The COSEWIC website provides information on wildlife species that have been, or may be, designated by COSEWIC. COSEWIC recommends to the federal government wildlife species for inclusion in the SARA's Legal List of Wildlife Species at Risk. Because COSEWIC makes independent decisions about the status of wildlife species, it uses its own website to provide information to the public, including the assessment process, summary and detailed assessment information for all wildlife species assessed by COSEWIC, and information on how to obtain wildlife species status reports.

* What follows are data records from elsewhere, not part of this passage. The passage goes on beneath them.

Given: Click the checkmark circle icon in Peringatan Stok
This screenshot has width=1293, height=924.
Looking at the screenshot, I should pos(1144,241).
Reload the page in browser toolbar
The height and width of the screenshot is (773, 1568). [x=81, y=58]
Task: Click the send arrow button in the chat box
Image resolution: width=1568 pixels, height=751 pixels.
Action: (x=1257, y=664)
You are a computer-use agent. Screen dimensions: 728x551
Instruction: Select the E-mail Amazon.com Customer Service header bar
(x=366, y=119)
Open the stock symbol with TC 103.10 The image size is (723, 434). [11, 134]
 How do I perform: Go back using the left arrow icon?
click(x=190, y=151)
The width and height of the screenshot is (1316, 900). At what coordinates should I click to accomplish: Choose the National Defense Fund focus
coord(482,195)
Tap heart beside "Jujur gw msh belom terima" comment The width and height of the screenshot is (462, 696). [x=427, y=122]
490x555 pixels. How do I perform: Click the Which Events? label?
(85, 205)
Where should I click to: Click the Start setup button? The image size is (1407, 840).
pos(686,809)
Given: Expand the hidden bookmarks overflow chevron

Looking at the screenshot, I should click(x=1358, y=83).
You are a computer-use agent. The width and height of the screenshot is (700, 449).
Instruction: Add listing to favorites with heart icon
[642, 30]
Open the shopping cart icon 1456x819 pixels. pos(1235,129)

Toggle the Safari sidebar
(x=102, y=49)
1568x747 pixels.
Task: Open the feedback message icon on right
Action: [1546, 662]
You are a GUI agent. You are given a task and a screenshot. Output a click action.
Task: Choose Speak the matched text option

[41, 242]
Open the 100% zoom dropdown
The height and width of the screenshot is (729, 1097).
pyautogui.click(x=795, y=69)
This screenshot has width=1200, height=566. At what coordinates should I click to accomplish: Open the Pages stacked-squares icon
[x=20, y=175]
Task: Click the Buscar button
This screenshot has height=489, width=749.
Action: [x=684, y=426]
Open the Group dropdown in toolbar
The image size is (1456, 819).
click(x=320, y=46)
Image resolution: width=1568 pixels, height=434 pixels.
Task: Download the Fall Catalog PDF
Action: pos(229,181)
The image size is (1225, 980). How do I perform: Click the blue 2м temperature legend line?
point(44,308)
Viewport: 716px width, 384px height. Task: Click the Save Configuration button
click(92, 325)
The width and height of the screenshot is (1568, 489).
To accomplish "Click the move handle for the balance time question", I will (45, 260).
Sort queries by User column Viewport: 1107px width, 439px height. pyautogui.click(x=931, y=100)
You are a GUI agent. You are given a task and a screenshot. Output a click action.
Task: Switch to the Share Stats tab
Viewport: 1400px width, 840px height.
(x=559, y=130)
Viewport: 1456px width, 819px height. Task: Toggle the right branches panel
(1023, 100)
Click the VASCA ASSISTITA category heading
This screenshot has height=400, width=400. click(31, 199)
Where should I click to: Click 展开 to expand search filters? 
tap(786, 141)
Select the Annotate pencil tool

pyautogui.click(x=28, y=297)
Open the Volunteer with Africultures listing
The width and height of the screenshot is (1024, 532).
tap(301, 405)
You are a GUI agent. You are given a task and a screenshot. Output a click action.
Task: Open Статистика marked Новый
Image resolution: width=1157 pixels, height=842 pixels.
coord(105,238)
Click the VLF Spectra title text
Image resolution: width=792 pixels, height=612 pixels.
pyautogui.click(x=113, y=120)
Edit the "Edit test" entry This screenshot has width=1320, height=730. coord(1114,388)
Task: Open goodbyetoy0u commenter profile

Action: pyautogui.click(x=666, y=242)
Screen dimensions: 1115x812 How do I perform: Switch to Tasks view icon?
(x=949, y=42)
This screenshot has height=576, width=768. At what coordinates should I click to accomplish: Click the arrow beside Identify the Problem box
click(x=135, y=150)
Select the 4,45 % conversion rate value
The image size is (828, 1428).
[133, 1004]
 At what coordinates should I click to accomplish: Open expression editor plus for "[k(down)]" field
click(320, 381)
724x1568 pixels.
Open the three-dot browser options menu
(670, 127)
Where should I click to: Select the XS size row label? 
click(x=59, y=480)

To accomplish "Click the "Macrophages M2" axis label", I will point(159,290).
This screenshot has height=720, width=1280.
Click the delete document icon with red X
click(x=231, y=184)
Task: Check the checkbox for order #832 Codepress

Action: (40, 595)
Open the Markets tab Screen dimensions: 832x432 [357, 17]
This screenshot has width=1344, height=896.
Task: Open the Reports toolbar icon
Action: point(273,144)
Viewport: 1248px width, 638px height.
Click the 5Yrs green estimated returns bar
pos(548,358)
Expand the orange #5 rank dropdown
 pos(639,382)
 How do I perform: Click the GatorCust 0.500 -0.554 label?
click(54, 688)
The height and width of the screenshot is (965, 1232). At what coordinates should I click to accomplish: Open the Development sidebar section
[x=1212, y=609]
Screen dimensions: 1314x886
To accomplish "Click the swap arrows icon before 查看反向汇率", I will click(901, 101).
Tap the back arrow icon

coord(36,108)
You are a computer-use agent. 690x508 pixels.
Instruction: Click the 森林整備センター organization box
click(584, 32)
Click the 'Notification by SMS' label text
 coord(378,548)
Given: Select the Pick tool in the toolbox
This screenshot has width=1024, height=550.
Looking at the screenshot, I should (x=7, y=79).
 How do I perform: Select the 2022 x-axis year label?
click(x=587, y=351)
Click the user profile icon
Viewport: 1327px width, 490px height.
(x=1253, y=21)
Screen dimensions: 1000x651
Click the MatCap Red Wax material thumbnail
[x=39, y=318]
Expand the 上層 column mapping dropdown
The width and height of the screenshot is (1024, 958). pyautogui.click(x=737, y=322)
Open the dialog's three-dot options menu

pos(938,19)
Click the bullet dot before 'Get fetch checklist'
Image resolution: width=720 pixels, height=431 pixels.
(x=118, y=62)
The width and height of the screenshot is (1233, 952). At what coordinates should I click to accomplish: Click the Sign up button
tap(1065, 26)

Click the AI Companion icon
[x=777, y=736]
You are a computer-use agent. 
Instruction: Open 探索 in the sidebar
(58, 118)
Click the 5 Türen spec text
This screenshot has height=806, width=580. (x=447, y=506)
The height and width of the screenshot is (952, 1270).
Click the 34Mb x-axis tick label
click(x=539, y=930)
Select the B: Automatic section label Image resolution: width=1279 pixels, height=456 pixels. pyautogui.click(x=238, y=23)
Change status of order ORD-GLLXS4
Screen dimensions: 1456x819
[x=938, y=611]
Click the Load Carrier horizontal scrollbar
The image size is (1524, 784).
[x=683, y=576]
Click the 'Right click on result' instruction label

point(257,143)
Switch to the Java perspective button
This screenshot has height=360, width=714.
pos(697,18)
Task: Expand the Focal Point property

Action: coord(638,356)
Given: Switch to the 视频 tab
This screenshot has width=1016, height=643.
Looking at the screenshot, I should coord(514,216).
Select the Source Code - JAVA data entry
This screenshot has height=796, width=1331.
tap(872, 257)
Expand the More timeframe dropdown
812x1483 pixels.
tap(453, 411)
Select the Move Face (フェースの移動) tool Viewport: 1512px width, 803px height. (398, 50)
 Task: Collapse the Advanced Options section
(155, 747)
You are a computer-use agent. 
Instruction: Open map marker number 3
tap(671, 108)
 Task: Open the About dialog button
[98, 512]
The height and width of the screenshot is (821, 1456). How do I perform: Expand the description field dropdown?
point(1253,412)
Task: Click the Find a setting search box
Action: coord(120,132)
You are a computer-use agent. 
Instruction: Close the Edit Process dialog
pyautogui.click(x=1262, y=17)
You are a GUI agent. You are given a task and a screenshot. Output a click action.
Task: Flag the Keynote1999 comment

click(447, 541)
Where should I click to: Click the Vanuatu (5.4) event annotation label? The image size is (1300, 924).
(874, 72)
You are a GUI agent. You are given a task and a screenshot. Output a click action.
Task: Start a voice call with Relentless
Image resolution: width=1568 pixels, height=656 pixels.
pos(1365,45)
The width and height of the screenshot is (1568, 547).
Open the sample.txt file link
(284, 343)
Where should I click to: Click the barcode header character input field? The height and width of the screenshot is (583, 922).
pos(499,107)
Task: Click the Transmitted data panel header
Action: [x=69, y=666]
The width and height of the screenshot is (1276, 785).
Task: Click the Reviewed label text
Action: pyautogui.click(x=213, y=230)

The Species at Risk Public Registry website provides the legal List of Wildlife Species at Risk in Canada. Wildlife species in this list qualify for legal protection and recovery under the Species at Risk Act. The List of Wildlife Species at Risk is, in large part, based on COSEWIC assessments and provides information to the public on wildlife species legally listed as Extirpated, Endangered, Threatened or Special Concern. Information in the Public Registry for these wildlife species include species’ biology, population and distribution, habitat, threats and protection, COSEWIC status reports, COSEWIC wildlife species assessments, response statements, recovery plans and efforts, action plans and/or management plans. The Public Registry also provides information and status reports on wildlife species that were assessed by COSEWIC but were not included by the government in the SARA legal list of Wildlife Species at Risk in Canada.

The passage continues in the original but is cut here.